WORK TO BE COMPLETED
Pictures excluded, output the lines of the data below between the one holding "At what coordinates" and the one holding "Instruction: Open the", inclusive, exactly as they stand.

INPUT DATA
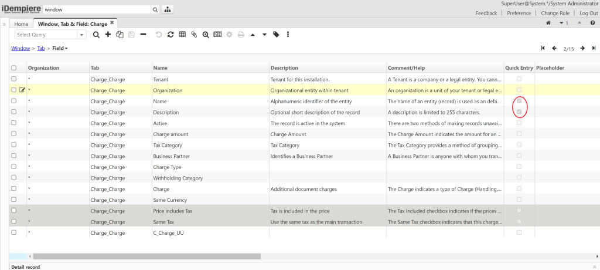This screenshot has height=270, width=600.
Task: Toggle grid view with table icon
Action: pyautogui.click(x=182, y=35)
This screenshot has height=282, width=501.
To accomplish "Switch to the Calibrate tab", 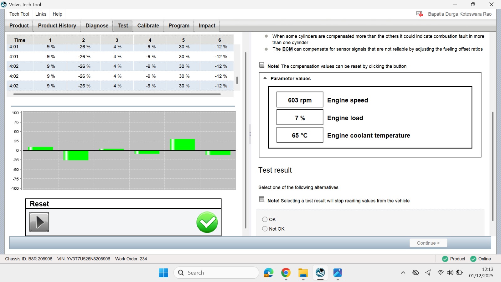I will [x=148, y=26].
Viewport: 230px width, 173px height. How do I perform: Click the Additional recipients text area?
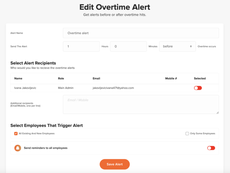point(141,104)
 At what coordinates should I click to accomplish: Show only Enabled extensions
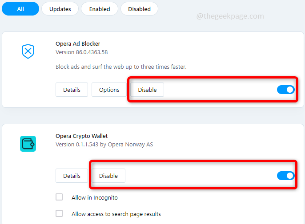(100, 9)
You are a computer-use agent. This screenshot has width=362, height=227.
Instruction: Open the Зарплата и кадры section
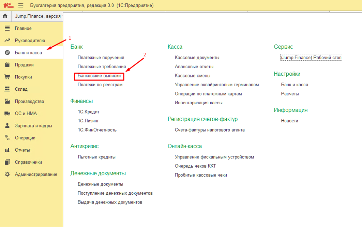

==

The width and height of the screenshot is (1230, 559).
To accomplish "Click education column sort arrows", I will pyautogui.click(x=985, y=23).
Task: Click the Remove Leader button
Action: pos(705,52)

--

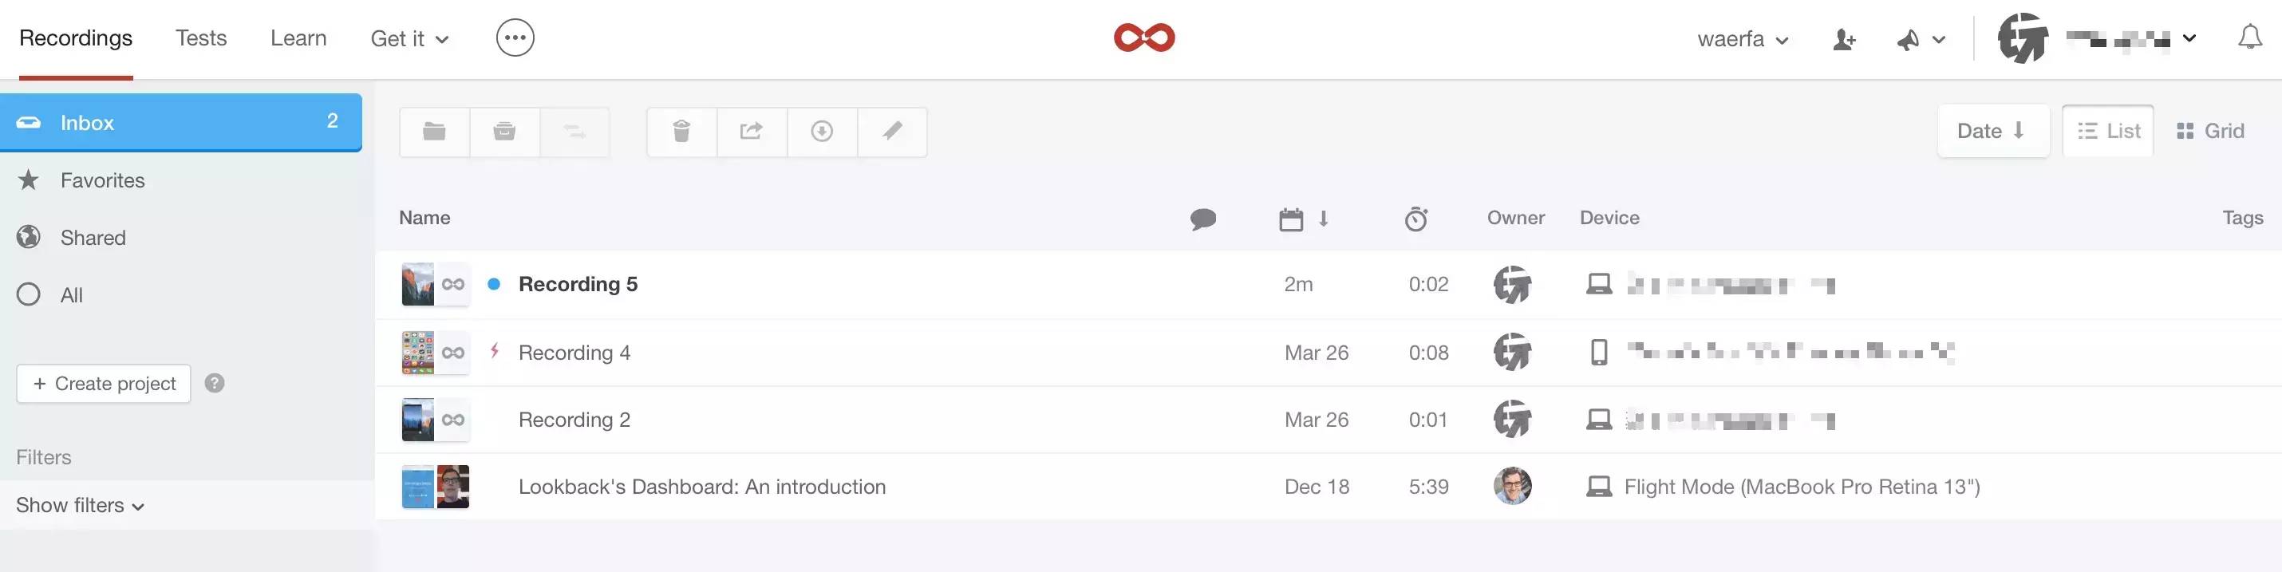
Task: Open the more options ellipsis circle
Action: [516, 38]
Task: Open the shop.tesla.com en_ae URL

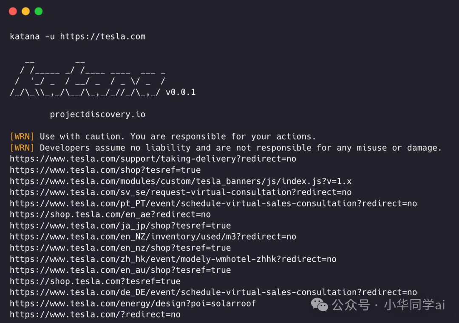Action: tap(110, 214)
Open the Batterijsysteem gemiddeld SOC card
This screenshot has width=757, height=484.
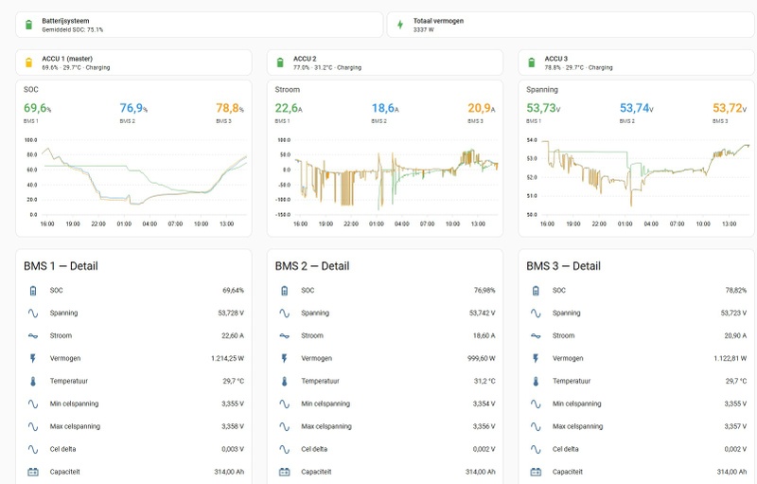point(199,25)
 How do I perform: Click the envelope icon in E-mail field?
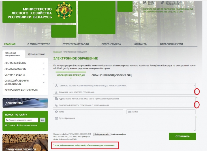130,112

ANSWER TO THIS PROBLEM
 At what coordinates should I click to accomplish: Show only Enabled extensions
(100, 9)
You are a computer-use agent. This screenshot has width=362, height=227.
Instruction: Open the Зарплата и кадры section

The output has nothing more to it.